Science

NASA is Going to Hobble Through a Trump Presidency

by Neel V. Patel
Flickr / jetheriot

Donald Trump added six more people to his NASA transition team on Friday, it’s not looking good for anybody who wants to see NASA continue its scientific research. It’s looking increasingly likely that a Trump administration will seek to slash the agency’s budget, in favor of providing an bigger window for private companies.

In short, private companies send up telecommunications satellites, they don’t launch satellites that study global weather patterns to better understand the destructive force of hurricanes, just to cite an example that’s happening right now.

Since starting his campaign, Trump and his advisors have been quiet about the incoming administration’s plans for NASA and U.S. space policy — other than Mike Pence promises about making space great again — but there have been two policy changes made explicit by the campaign:

  • Increase U.S. military assets in space.

The former objective seemed to take much more solid shape after Trump announced Chris Shank as the lead for the NASA transition team, as well as Mark Albrecht to the defense department transition team. The newest additions to Shanks team suggest Trump is serious about the latter goal as well.

Private contractors like SpaceX could have more opportunity during a Trump presidency.

Getty Images / ESA

Perhaps the most discouraging addition to the NASA team is Greg Autry, an University of Southern California professor of entrepreneurship, who has been bullish about the potential for the commercial space industry to usher in a new era of space exploration despite how many exploding Falcon 9 rockets rain down on Earth.
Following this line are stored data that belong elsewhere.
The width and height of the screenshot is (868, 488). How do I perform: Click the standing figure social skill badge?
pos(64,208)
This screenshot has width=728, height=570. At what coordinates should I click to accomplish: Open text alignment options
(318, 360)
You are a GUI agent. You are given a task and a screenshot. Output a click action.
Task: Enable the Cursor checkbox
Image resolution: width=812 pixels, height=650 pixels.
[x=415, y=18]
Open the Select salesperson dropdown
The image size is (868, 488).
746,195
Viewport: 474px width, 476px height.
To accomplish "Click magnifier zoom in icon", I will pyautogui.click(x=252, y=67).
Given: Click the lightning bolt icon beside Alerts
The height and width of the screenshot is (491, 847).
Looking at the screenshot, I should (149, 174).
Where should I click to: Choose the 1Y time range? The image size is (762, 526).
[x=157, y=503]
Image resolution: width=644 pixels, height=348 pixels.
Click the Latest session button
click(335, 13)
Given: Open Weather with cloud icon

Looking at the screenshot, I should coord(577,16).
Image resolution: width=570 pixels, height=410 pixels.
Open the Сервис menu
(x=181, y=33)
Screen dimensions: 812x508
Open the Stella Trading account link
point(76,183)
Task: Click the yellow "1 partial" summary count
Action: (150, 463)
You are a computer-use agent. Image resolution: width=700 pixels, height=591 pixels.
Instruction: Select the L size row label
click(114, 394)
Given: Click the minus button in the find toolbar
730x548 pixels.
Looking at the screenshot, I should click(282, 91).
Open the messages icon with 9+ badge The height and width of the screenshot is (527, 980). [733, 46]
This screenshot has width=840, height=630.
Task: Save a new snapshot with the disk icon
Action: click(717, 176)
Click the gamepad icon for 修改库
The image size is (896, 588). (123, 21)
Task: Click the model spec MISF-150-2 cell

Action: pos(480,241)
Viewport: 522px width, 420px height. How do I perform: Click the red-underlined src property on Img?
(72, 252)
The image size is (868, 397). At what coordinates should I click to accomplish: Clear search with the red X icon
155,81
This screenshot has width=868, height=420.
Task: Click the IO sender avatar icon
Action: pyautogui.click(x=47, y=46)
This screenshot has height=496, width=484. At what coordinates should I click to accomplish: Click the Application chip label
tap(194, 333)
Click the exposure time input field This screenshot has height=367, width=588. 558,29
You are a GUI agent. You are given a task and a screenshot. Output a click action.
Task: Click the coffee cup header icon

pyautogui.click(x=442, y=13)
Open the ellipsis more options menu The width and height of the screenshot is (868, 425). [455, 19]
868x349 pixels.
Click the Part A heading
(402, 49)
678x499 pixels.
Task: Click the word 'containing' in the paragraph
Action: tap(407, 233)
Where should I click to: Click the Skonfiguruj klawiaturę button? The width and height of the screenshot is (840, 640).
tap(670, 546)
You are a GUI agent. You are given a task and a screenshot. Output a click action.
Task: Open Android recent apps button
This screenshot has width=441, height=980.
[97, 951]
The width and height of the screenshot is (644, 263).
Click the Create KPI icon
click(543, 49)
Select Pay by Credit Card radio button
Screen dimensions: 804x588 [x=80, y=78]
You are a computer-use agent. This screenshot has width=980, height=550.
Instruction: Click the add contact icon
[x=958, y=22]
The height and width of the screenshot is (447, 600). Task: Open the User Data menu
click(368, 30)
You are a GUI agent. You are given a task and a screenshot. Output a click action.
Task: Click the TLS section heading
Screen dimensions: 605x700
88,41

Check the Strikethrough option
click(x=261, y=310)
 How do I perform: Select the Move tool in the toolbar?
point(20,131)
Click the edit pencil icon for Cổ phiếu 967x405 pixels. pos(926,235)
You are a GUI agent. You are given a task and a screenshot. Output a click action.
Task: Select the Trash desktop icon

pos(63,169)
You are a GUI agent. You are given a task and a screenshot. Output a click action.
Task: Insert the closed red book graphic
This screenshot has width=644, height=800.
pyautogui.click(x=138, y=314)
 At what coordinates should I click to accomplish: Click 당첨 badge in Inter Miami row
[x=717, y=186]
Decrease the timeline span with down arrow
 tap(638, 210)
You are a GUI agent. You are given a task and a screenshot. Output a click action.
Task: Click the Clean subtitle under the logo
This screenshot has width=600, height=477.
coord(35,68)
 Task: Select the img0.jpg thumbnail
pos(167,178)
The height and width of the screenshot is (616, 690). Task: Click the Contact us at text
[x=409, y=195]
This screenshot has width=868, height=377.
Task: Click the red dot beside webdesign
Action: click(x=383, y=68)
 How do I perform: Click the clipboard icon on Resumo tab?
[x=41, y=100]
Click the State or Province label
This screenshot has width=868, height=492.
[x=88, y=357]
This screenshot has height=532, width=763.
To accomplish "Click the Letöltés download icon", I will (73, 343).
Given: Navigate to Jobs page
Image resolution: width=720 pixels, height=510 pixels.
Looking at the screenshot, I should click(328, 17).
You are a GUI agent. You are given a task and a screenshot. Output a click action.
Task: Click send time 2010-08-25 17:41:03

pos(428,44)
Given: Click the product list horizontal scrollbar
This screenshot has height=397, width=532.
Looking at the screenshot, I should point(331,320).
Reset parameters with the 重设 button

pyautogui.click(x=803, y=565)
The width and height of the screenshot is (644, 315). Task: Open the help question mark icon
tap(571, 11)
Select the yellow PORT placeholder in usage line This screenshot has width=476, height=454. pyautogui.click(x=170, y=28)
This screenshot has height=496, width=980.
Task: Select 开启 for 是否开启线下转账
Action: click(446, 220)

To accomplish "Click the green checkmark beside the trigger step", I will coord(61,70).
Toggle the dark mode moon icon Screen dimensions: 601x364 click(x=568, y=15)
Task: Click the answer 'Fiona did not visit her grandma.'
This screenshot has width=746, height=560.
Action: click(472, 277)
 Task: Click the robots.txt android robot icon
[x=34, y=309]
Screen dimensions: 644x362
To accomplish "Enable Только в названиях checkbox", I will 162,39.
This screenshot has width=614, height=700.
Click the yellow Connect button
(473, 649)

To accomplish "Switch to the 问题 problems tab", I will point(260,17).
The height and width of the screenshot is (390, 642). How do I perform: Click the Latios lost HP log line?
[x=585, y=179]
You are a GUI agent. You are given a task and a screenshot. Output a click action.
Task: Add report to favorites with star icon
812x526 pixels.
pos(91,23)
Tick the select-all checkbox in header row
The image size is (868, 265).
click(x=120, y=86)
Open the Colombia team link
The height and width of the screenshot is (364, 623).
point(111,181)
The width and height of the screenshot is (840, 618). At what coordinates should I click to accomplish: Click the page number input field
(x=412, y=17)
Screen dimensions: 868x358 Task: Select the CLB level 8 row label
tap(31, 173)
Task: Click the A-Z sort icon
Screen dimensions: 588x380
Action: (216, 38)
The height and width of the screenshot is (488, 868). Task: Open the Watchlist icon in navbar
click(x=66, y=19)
Autry has in particularly derided the Space Launch System, the rocketry system NASA is building that will help launch bigger payloads into deep space, in anticipation of a crewed mission to Mars.

“We will discontinue spending on Space Launch System, a giant government rocket, lacking both innovation and a mission,” he writes in an op-ed on Forbes in October. “While SLS has consumed the largest single piece of NASA’s budget for years, private sector operators like SpaceX and Blue Origin have leapfrogged it with more efficient, reusable boosters.”

If you’ve paid close attention to SpaceX and Blue Origin so far, you’re probably thinking that’s a ridiculous thing to say.

The companies founded by Elon Musk and Jeff Bezos, respectively, have shown a surprising amount of access with reusable rockets — and this is essential for making spaceflight cheaper and more accessible to the rest of the world — but those companies are nowhere near ready to take on launches that aim to get spacecraft beyond Earth’s orbit. To say those companies have “leapfrogged” NASA isn’t quite right: while the companies can do reusable rockets, they still can’t launch past Earth’s orbit.

Another addition to the transition team is Steve Cook, the former head of the Ares 1 and Ares 5 rocket programs (scrapped by President Obama in favor of SLS). Cook has since worked in rocket design in the private sector, and might also be more keen to allow the private sector to fulfill NASA’s rocket needs.

The other four new members of the transition team are:

  • Jack Burns, a University of Colorado professor and senior vice president of the American Astronomical Society
  • Rodney Liesveld, a former NASA policy advisor
  • Sandy Magnus, former NASA astronaut and executive director of the American Institute of Aeronautics and Astronautics
  • Jeff Waksman, a former research fellow at the U.S. House of Representatives

We’ll have to wait and see exactly what kind of cuts and changes NASA will endure. If space exploration takes a significant hit, we might expect to see less U.S. spacecraft jetting off for other worlds and more ESA landers making crash landings on those rocks instead.